In the past year or so, not a day goes by where I don’t remind her to ‘take a big breath and calm down’ when she is feeling upset. Well, this happens often throughout the day. We say it so often in our house it is as much a family motto as ‘flush and wash..but seriously, flush and wash…did you flush and wash?’. If Levi is feeling ‘big brotherly’ he will even come to Lenayah when she is upset and remind her to take a big breath, he’ll try to walk her through it…..sometimes it’s great having a third parent around….sometimes (that’s a whole other post).

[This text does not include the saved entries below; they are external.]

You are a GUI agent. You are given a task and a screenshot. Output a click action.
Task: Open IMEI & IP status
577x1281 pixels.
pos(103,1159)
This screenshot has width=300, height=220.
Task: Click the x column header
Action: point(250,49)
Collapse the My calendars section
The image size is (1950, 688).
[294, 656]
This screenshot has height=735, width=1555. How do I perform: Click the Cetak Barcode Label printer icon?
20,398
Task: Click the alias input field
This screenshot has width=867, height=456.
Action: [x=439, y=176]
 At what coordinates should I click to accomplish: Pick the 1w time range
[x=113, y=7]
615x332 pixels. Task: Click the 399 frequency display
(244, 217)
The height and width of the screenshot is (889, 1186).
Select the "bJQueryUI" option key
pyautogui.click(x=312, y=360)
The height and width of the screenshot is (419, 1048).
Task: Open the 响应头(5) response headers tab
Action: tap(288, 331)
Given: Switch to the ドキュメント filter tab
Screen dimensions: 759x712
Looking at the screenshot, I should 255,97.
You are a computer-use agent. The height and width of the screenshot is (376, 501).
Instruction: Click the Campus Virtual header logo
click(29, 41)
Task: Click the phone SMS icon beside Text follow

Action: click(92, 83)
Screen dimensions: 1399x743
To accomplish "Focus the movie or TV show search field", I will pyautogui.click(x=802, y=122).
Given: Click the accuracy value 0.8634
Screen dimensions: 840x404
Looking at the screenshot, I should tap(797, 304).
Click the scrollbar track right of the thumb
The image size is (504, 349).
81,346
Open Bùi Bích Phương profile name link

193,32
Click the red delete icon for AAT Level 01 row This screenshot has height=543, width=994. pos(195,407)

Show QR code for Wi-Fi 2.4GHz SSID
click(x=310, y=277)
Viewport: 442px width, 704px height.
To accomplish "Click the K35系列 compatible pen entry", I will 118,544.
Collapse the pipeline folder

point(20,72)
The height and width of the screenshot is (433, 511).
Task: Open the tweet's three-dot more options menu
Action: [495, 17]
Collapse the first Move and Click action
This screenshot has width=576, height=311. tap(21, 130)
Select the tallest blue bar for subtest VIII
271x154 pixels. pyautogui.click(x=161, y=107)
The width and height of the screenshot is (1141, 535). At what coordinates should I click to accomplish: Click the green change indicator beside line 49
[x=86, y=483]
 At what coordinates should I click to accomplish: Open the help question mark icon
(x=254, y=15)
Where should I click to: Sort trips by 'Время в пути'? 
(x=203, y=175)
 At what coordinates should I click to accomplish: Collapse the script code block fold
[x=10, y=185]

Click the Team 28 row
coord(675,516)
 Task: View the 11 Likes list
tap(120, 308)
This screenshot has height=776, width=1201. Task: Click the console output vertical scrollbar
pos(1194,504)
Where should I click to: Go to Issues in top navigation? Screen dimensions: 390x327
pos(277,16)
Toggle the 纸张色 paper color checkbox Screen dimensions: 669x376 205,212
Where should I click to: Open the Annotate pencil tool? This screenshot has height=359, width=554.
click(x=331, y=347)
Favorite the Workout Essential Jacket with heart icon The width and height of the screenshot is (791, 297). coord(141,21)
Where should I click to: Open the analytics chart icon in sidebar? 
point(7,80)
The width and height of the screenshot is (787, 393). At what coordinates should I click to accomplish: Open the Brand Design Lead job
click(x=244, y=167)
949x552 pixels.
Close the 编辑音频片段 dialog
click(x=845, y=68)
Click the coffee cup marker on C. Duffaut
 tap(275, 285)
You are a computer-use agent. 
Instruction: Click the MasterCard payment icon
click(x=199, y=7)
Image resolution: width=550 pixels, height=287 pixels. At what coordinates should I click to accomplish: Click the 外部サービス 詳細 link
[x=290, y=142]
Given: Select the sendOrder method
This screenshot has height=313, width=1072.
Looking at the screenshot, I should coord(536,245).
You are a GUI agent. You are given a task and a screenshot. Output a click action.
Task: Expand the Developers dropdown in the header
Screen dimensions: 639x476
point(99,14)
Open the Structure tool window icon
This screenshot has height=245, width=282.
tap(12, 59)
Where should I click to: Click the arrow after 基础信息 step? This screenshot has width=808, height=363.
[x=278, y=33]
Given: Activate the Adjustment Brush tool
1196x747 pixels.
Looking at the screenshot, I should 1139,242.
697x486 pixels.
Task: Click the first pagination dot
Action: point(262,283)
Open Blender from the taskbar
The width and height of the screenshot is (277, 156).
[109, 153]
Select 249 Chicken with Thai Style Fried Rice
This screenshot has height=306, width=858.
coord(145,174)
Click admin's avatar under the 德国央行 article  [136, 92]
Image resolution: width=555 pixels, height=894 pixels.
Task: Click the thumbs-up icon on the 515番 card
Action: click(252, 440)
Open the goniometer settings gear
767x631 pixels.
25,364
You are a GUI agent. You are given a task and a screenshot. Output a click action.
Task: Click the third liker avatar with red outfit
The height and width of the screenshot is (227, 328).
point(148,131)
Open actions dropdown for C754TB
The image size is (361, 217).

I used to panic when she would. Her stress would invade and riot in my own body as she would feel all of her upset. For someone who avoids stress at almost all costs (type nine problems), this was a wake up call to me. I have a daughter who lets herself ebb and flow with emotions, passions, creativity. I had stifled all these similar pieces in myself and layered on ‘reasonability’ and ‘safety‘ in its place.
[Tweet “God gave me a child to experience emotions & discomfort alongside. Because I avoid it, therefore I need it”]
So God gave me a child to experience emotions and discomfort alongside, because I avoid it, and therefore I need it. And she needs me. When she is upset, I can be her still, and remind her ‘take a big breath’ and we do it together. For a moment there, she is still too, she is giving in, she is letting go. For a moment, at least. She is three after all.
But in these moments I know she is starting to ‘get it’. That feeling of being in control of something as simple as your breath. It leads to a pause where you can be still, give in, let go, move on, evaluate, and breath again. It lets you reset and restart. I can’t blame her if she fights this feeling with all her toddler know-how, but she is taking a breath and that is the very first step.
As much as her tsunami of emotions can terrify every locked up and anxious part of me, I’m so glad she is who she is. I’m so glad she isn’t restricted like I have become. I’m excited to see where her passionate love and creative mind take her. Because I know it comes with a certain blend of bravery and humility to let your emotions be a little on the reckless side and make you vulnerable.
As long as she stops to breathe along the way, this little one will do tremendous things in her world.
She already has.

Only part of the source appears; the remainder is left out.